*Görev tanımı*.
"Click the Print" ifadesinin geçtiği satırdan başlayıp materyalin son satırında biten kısmı, iki uç da dahil olmak üzere, hiç değiştirmeden aynen tekrar yazar mısın?

■ ■ ■ ■ ■ ■ ■

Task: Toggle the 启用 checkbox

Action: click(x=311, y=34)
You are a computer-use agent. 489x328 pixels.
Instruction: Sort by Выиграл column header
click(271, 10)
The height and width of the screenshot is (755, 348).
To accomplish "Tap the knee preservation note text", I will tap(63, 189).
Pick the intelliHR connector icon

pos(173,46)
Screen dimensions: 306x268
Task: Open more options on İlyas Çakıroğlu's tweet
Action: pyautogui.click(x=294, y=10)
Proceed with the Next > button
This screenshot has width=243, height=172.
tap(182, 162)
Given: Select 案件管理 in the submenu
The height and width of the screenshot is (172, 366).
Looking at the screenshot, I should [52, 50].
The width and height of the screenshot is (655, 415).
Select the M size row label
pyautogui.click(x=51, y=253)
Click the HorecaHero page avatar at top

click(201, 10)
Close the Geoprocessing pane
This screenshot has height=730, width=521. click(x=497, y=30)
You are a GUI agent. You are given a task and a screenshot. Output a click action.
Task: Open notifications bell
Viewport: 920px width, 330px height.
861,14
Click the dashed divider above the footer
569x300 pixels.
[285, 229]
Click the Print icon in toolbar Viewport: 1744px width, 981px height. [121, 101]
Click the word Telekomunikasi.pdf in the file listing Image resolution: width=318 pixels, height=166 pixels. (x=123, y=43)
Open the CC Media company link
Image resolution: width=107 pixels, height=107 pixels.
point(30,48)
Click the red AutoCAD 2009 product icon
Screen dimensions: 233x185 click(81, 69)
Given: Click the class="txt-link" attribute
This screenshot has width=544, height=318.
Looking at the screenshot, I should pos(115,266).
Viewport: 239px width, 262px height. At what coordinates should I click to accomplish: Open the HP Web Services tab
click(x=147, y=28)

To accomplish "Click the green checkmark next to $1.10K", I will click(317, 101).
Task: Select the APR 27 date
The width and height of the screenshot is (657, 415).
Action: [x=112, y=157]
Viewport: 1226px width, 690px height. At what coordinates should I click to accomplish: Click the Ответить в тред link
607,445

■ ■ ■ ■ ■ ■ ■

*Göreve yanıt*.
Click the Print icon in toolbar Viewport: 1744px width, 981px height. [121, 101]
Click the word Telekomunikasi.pdf in the file listing Image resolution: width=318 pixels, height=166 pixels. (x=123, y=43)
Open the CC Media company link
Image resolution: width=107 pixels, height=107 pixels.
point(30,48)
Click the red AutoCAD 2009 product icon
Screen dimensions: 233x185 click(81, 69)
Given: Click the class="txt-link" attribute
This screenshot has width=544, height=318.
Looking at the screenshot, I should pos(115,266).
Viewport: 239px width, 262px height. At what coordinates should I click to accomplish: Open the HP Web Services tab
click(x=147, y=28)

To accomplish "Click the green checkmark next to $1.10K", I will click(317, 101).
Task: Select the APR 27 date
The width and height of the screenshot is (657, 415).
Action: [x=112, y=157]
Viewport: 1226px width, 690px height. At what coordinates should I click to accomplish: Click the Ответить в тред link
607,445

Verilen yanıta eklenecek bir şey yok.